Detection Engineer

Who We Are 

Legato Security is an information security firm founded upon the belief that every organization has the right to keep its data private and secure. Our mission is to build close partnerships with our clients, serving them not as just a vendor, but as trusted advisors helping to build effective, proactive plans. Our focus is always on both the technical and human elements within an organization. We believe in comprehensive strategies designed to harden networks, deflect attackers, and rapidly recover from any accidents. As technology progresses, so do our tactics, ensuring our experts are always prepared to serve forward-looking leaders eager to stay ahead of emerging threats. 

Position Overview 

Legato Security is seeking a motivated junior or mid-level Detection Engineer to assist with detection engineering efforts. As a Detection Engineer, you will assist with rule creation, rule tuning, creating documentation, assisting with on-going infrastructure projects, and assisting with customer requests. 

Specific Job Responsibilities 

• Create, improve, review, and tune detection rules in various SIEMs (e.g., Sumo Logic, Google SecOps, Stellar Cyber). This will include log reviews of customer environments to make informed decisions. 

• Assist in creating and maintaining documentation for detection procedures, workflows, and active projects. 

• Collaborate with SOC analysts to improve detection accuracy and reduce false positives 

• Help maintain and update detection use cases based on emerging threats and customer-specific logs. 

• Assist in creating regular reports on detection metrics and effectiveness. 

• Review and respond to internal and customer requests to assist with anything related to detection engineering. 

• Contribute to declarative and imperative programming projects to assist with detection as code 

• Meet with customers to assist with their requests around detection engineering. 

 Required Qualifications 

• Bachelor's degree in Computer Science, Cybersecurity, related field or equivalent industry experience 

• 3-5 years of experience in detection engineering or a related field (e.g., SOC Analyst, Pen Testing, IT Infrastructure, Network Engineering, or Software Development). Job-specific experience in detection engineering is not required 

• Familiarity with networking principals, (e.g. routing, common protocols, firewall functionality, etc.) 

• Basic understanding of Windows operating systems (e.g. versions, common exploits, understanding of registries, exposed protocols, common enumeration commands, etc.) 

• Active Directory Fundamentals (e.g. basic understanding of NTLM and Kerberos, how to use LDAP, understanding of common attacks within Active Directory.) 

• Understanding of Detection as Code and common exploits 

• Strong interest in pursuing a career in detection engineering  

• Ability to quickly learn different tool sets and environments 

• Strong written and verbal communication skills 

• Ability to prioritize multiple competing projects, meet deadlines, and work effectively in a team environment 

Preferred Qualifications 

• Applicants who demonstrate personal learning and curiosity through personal projects will be prioritized. e.g. home labs, personal Github projects, write ups, blog posts, Hack the Box profile, TryHackMe profile. 
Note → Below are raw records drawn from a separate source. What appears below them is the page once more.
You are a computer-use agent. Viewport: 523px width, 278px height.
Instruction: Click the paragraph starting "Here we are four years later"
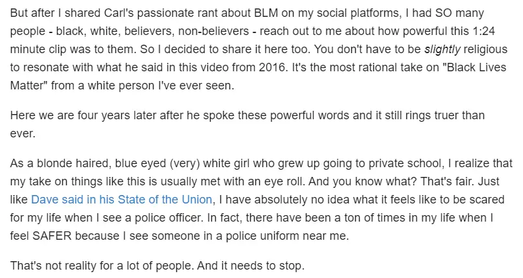[x=247, y=115]
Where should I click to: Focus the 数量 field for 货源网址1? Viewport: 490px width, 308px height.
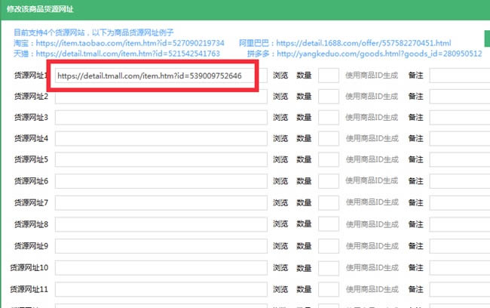[328, 75]
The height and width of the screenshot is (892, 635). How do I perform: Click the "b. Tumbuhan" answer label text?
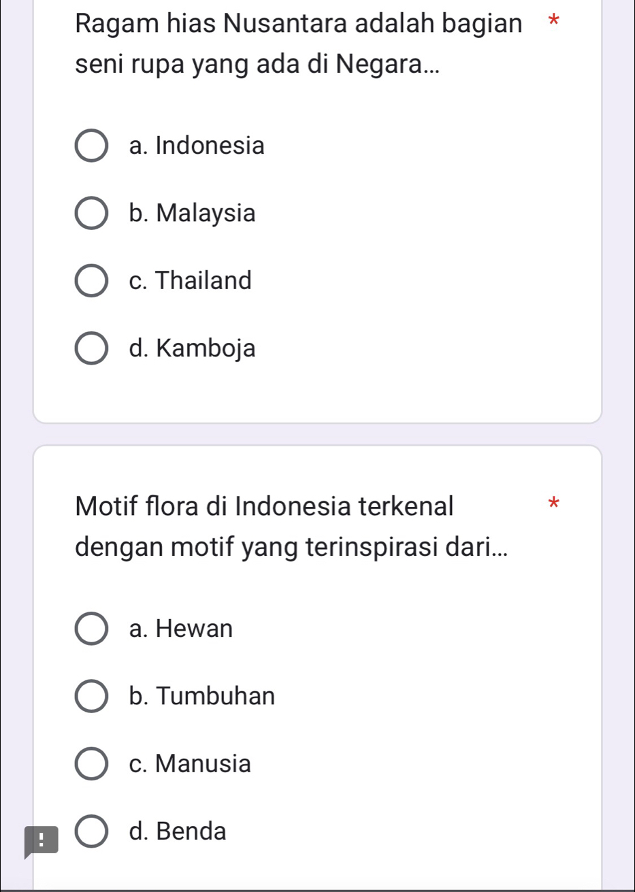click(x=201, y=696)
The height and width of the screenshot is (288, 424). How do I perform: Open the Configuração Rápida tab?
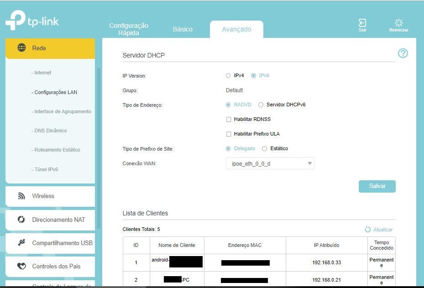(x=129, y=29)
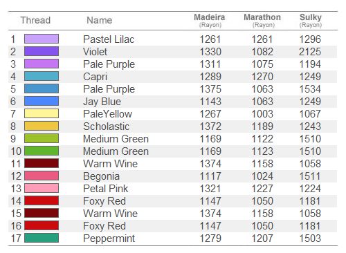
Task: Select the Medium Green swatch in row 10
Action: [x=42, y=151]
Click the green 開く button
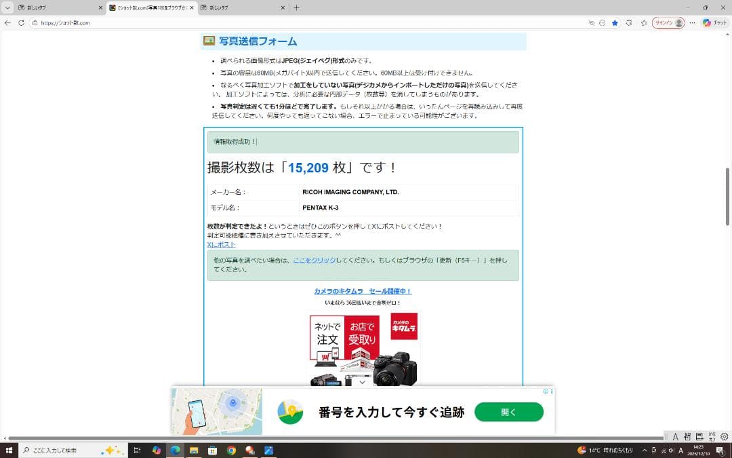732x458 pixels. pyautogui.click(x=508, y=412)
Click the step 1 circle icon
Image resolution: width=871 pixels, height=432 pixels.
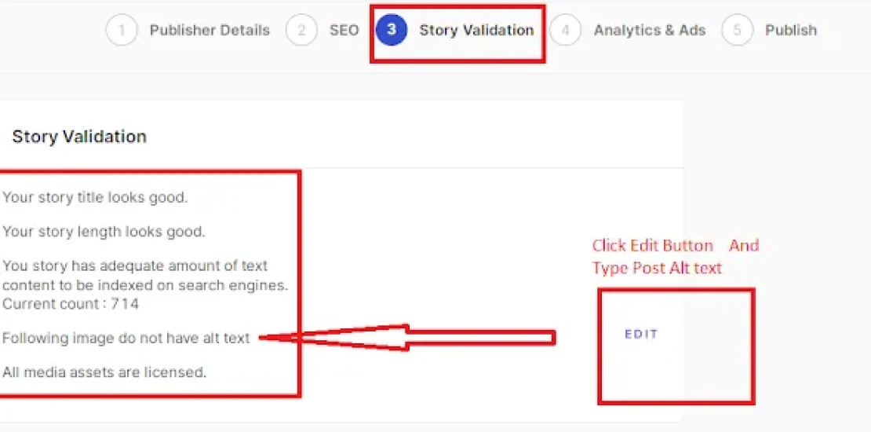click(x=122, y=31)
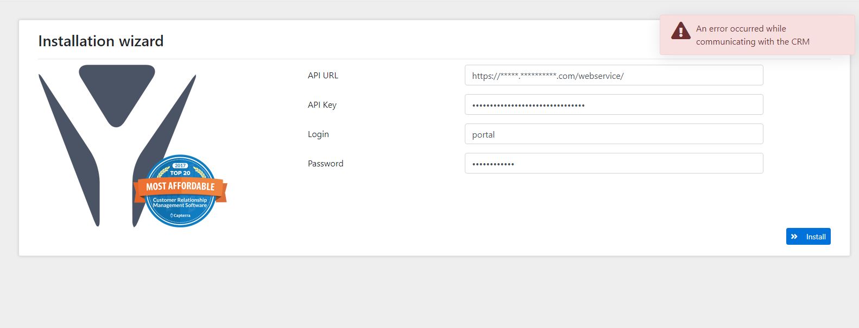Click the Login field containing portal
The width and height of the screenshot is (859, 328).
614,133
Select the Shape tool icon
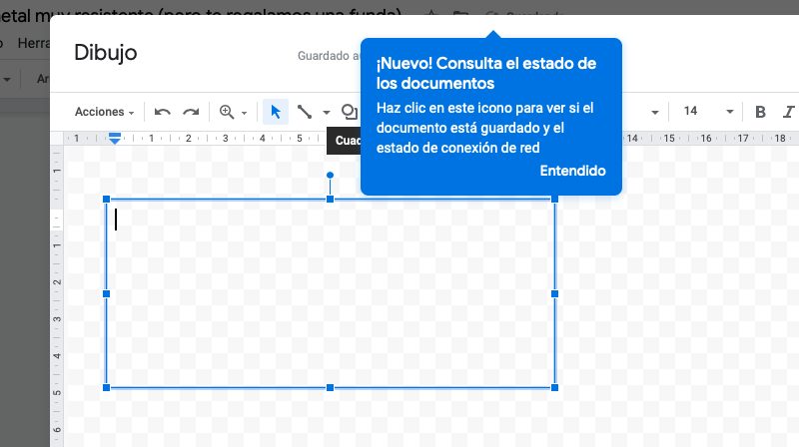This screenshot has width=799, height=447. click(349, 112)
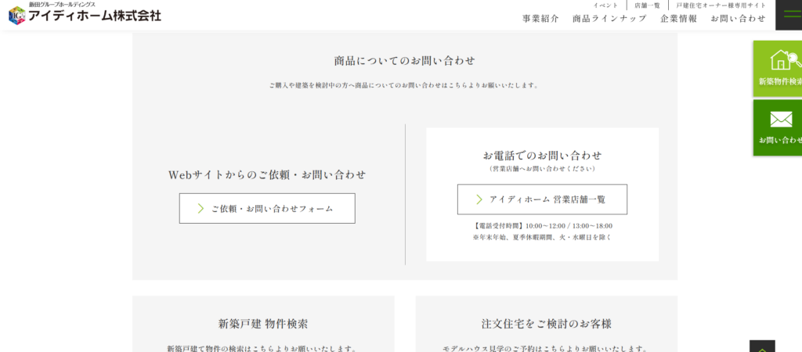802x352 pixels.
Task: Open the hamburger menu in header
Action: click(x=789, y=15)
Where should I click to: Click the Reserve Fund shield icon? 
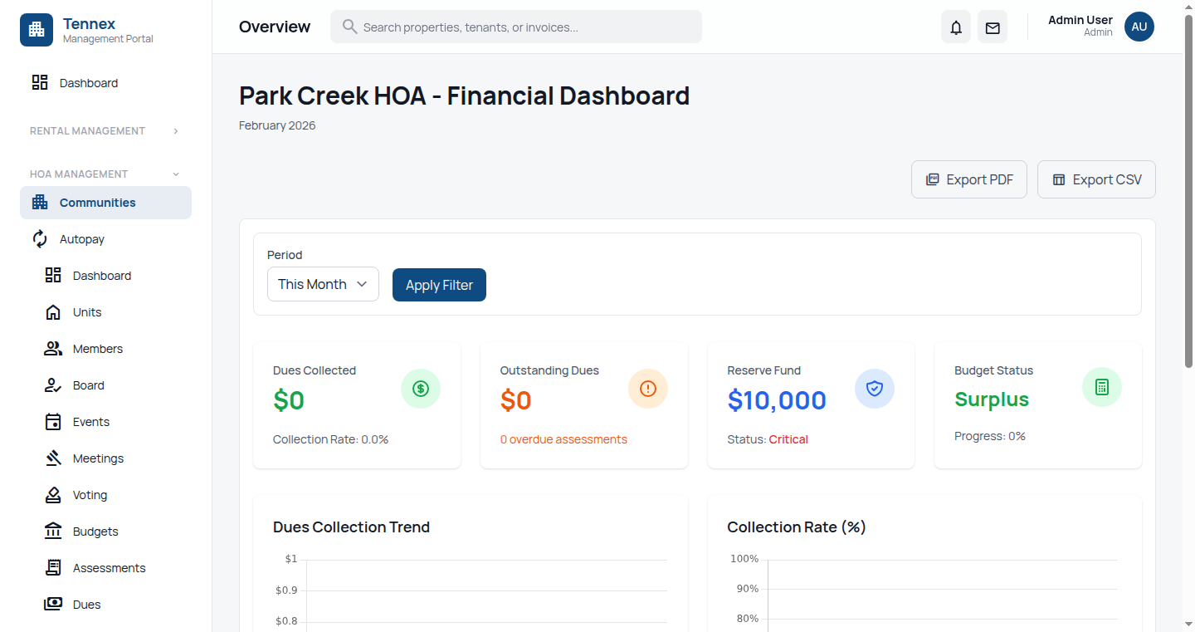tap(875, 388)
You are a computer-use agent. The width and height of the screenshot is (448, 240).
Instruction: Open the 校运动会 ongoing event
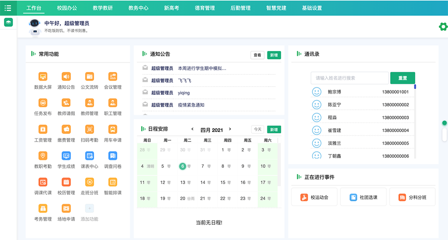tap(314, 198)
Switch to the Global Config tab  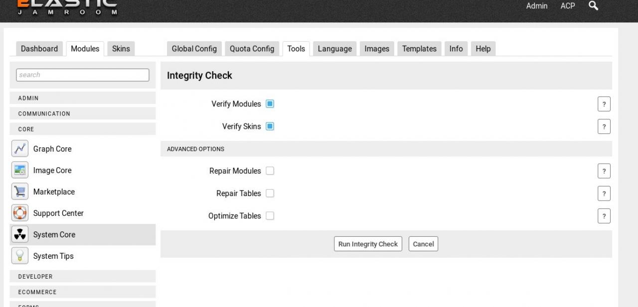[194, 49]
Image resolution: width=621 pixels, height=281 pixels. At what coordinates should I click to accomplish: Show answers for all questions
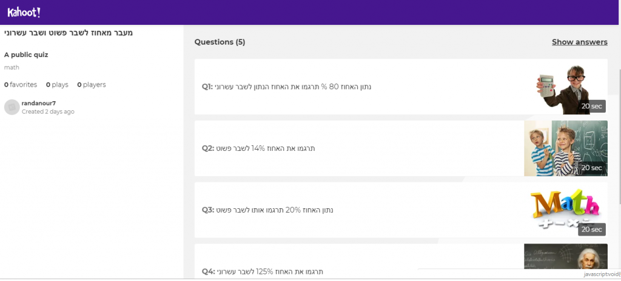579,42
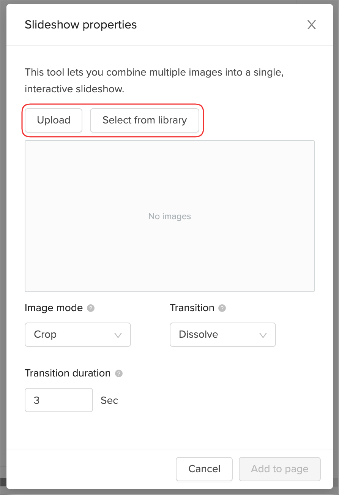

• Relevant certifications such as OSCP (Offsec), OSDA (Offsec), CPTS (HTB), CDSA (HTB), etc. 

Compensation 

Our organization conducts ongoing market research to ensure competitive pay at all levels. The compensation range for this role is $100k-120k/year DOE. 

Perks 

• Start-up company in a growth phase with opportunity for advancement based on performance 

• Start-up culture with an office in downtown Salt Lake City, UT 

• Competitive medical and dental benefits for employee and family members 

• Other company-provided benefits such as short-term disability, basic life insurance, children’s orthodontia, with additional voluntary benefits available, and 401K match 

• Flexible Paid Time Off policy 

• Professional Development opportunities specific to role  

Embark on a journey where your skills are valued, your growth is fostered, and your voice is heard. At Legato Security, we understand that diversity is the key to innovation. Our hiring process is designed to provide a transparent, consistent, and uniform experience for all applicants, mitigating unconscious bias every step of the way. We foster a culture of belonging, where each team member is an integral part of the Legato community.  

Legato Security is an equal-opportunity employer.